On the other hand, several studies found that postoperative complications following esophagectomy predicted a worsened long-term survival for surgical patients (15,44,45), adding to the ambiguity of the relation between these two variables. It is yet unknown what factors are important in the found differences.
Pulmonary complications are the main contributor to postoperative morbidity in esophagectomy patients, accounting for up to 31% of all postoperative complications (1,20). In a cohort of 118 patients undergoing an extended esophagectomy for squamous cell carcinoma, Kinugasa et al. found a correlation between pneumonia and increased in-hospital mortality and poorer 5-year overall survival; respectively 26.7% and 53.4% for patients with and without pneumonia (46). However, a single-center study of 341 patients undergoing a radical, open transthoracic esophagectomy for both adenocarcinoma and squamous cell carcinoma found no association between Clavien-Dindo classified pulmonary complications and disease free survival (47).
Whereas effects of pulmonary complications after an esophagectomy on long-term survival are conflicting, anastomotic leakage has consistently been found to have a negative impact long-term survival (48). Kofoed et al. described a significantly lower long-term survival after intrathoracic anastomotic leakage, even when patients fully recovered after the leakage (49). Another study showed a similar negative prognostic effect of anastomotic leakage after curative resection for gastric or esophageal cancer, together with an independently associated high risk of recurrence (50). A large multicenter study showed that severe esophageal anastomotic leakage (Clavien-Dindo grade III or IV leak) adversely impacts cancer prognosis, leading to a significant reduction in median overall and disease-free survival (10). Only one small, single center study from 2010 found no influence of anastomotic leakage on long-term survival (51).
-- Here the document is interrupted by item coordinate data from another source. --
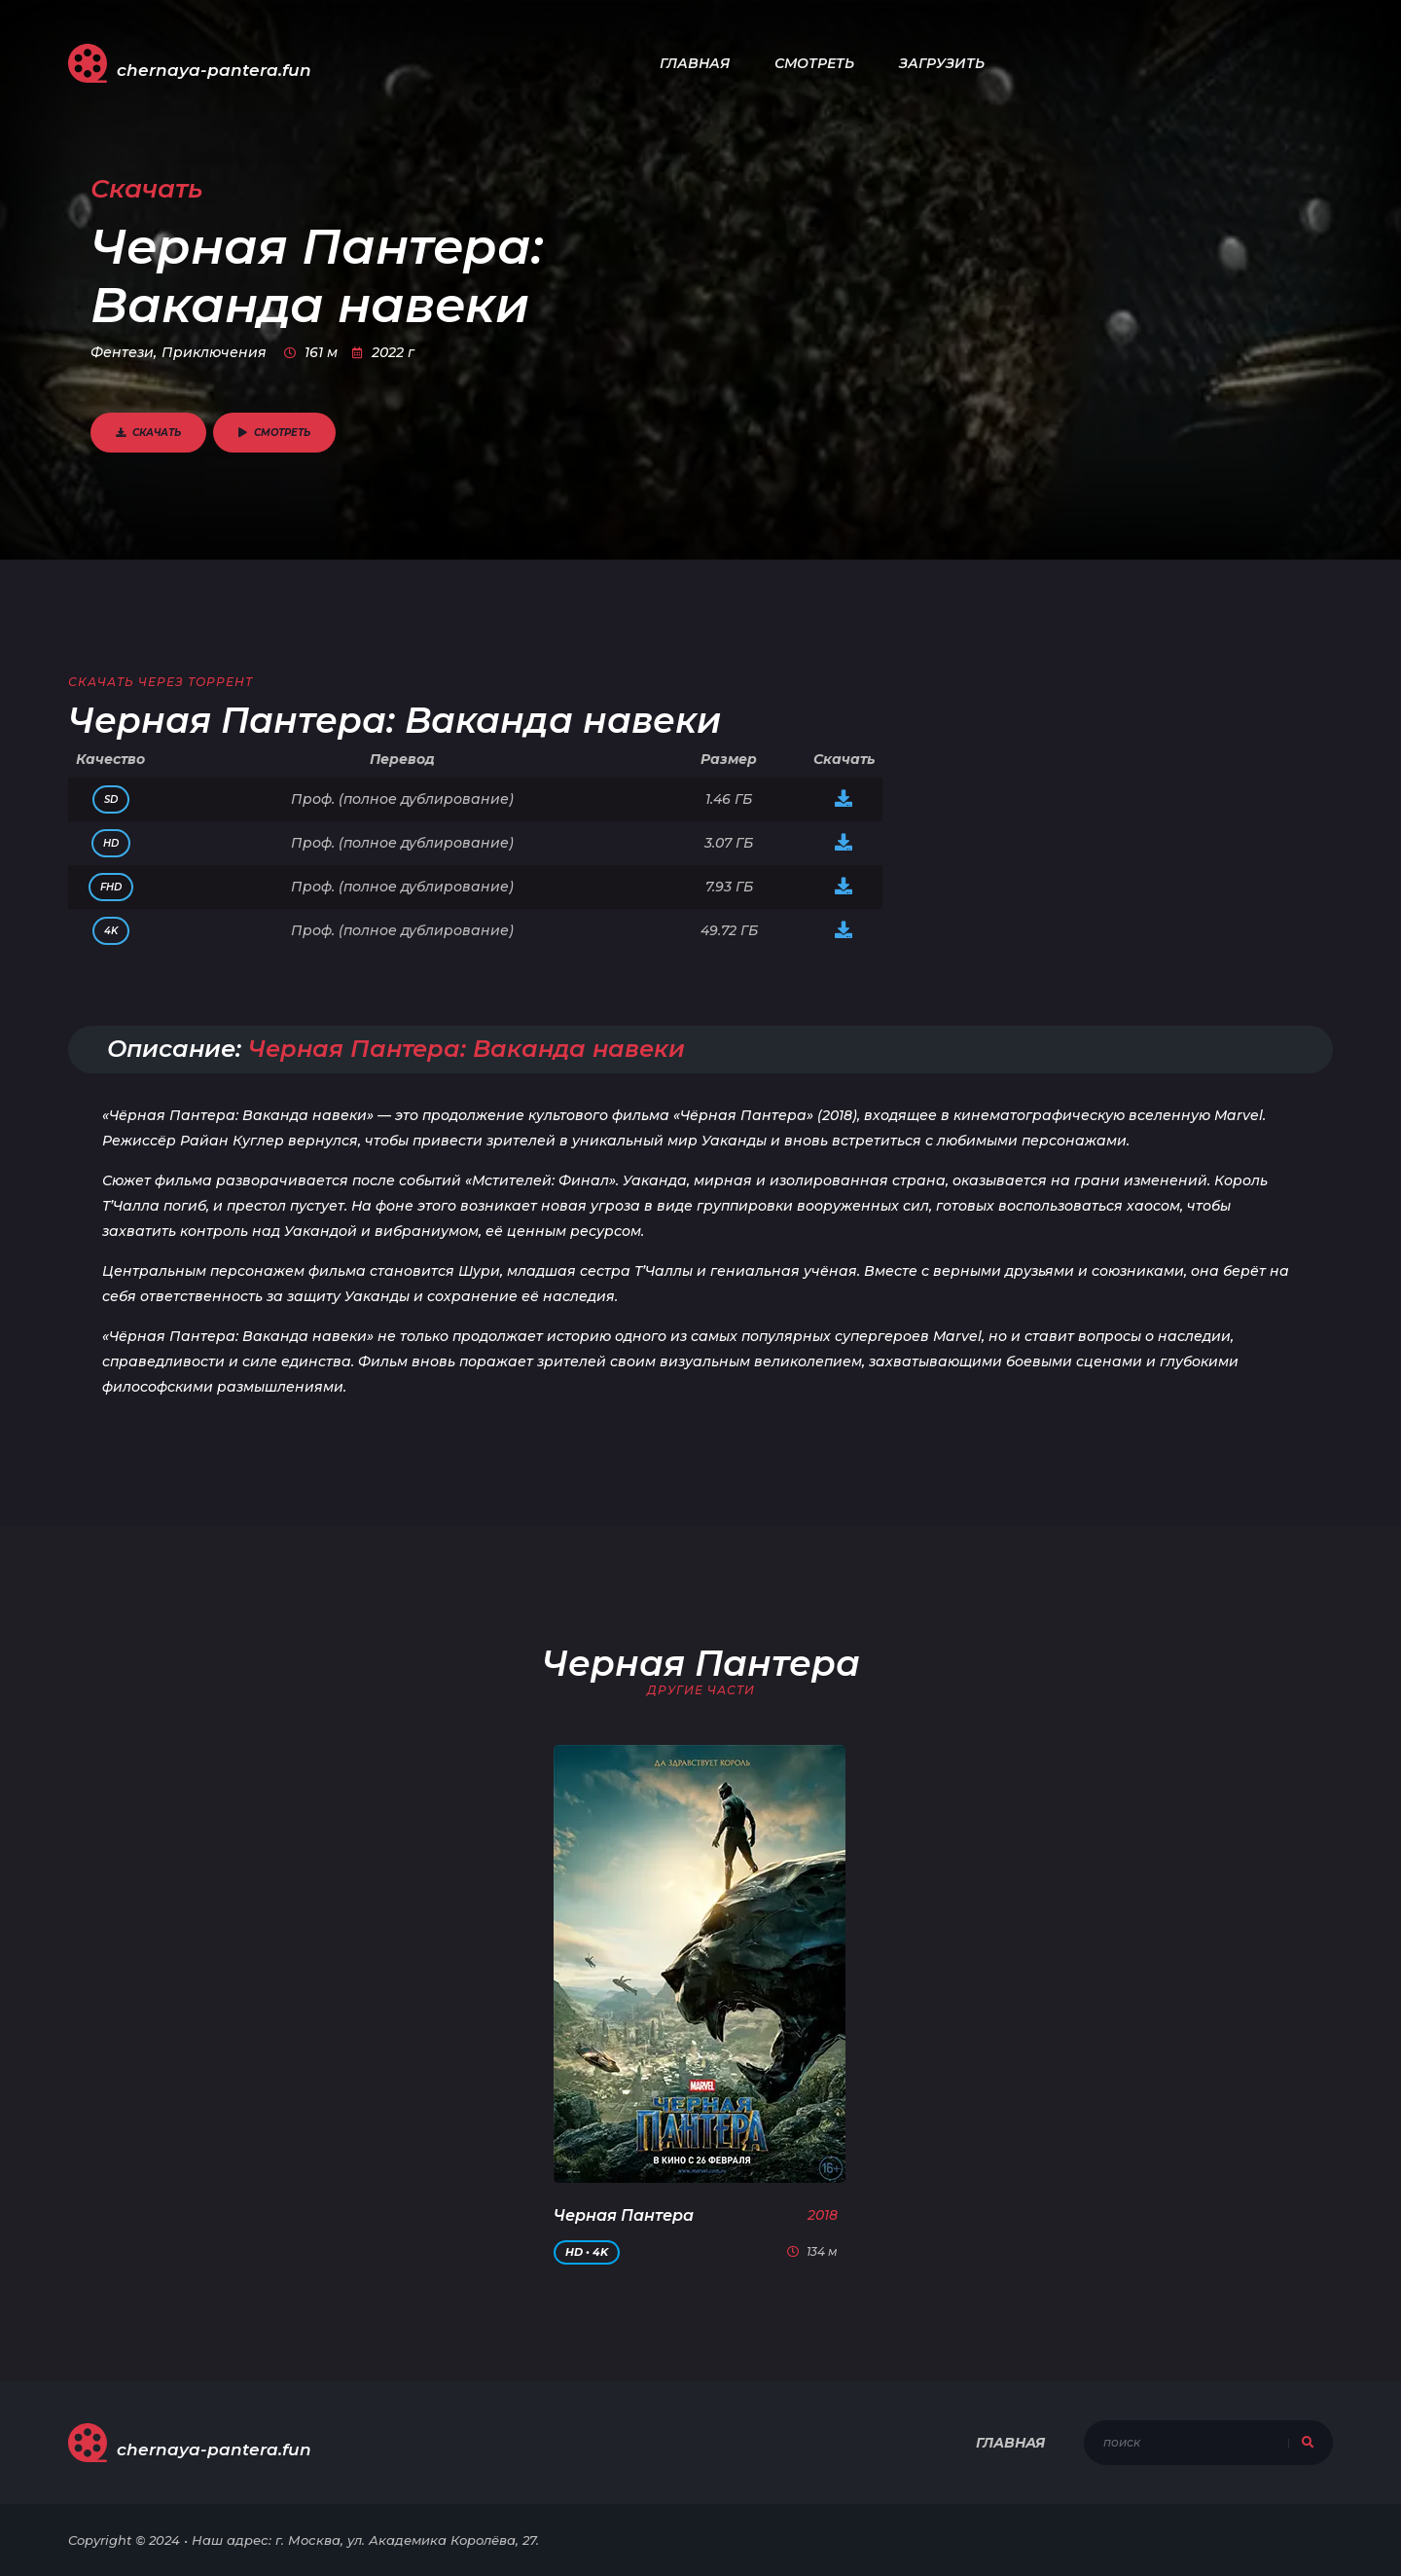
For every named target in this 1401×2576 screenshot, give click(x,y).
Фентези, (123, 352)
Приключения (214, 352)
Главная (695, 63)
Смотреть (814, 63)
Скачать (148, 432)
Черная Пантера (624, 2215)
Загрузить (942, 63)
However, the absence of a uniform complication grading system, such as the Clavien-Dindo classification, makes it difficult to compare these results with other studies (52).
It has to be noted that most available literature on long-term effects of complications has been published before introduction of MIE and implementation of ERAS programs (3,5,6). If these improvements are effective and would further decrease complication rate, it might be possible that effects of postoperative complications are smaller than previously expected. Also, the large variety between studies due to difference in investigated histology (squamous cell and/or adenocarcinoma), potential difference in surgeon experience by low institutional volume (44), lack of predefined definitions for complications (44,46) and a period of at least 5 years for patient inclusion (12-14,43-48,50-52), make it more difficult to interpret the results of complications on long-term outcomes.
Optimization of perioperative care by introduction of minimally invasive surgery, ERAS programs and patient prehabilitation is promising and shows a clear effect on short-term outcomes. Potentially, this may also result in better outcomes on the long-term, although current evidence is insufficient to infer definite conclusions. Reduction of anastomotic leakage seems important to reduce risk of cancer recurrence and improve long-term outcome.
Conflicts of Interest: The authors have no conflicts of interest to declare.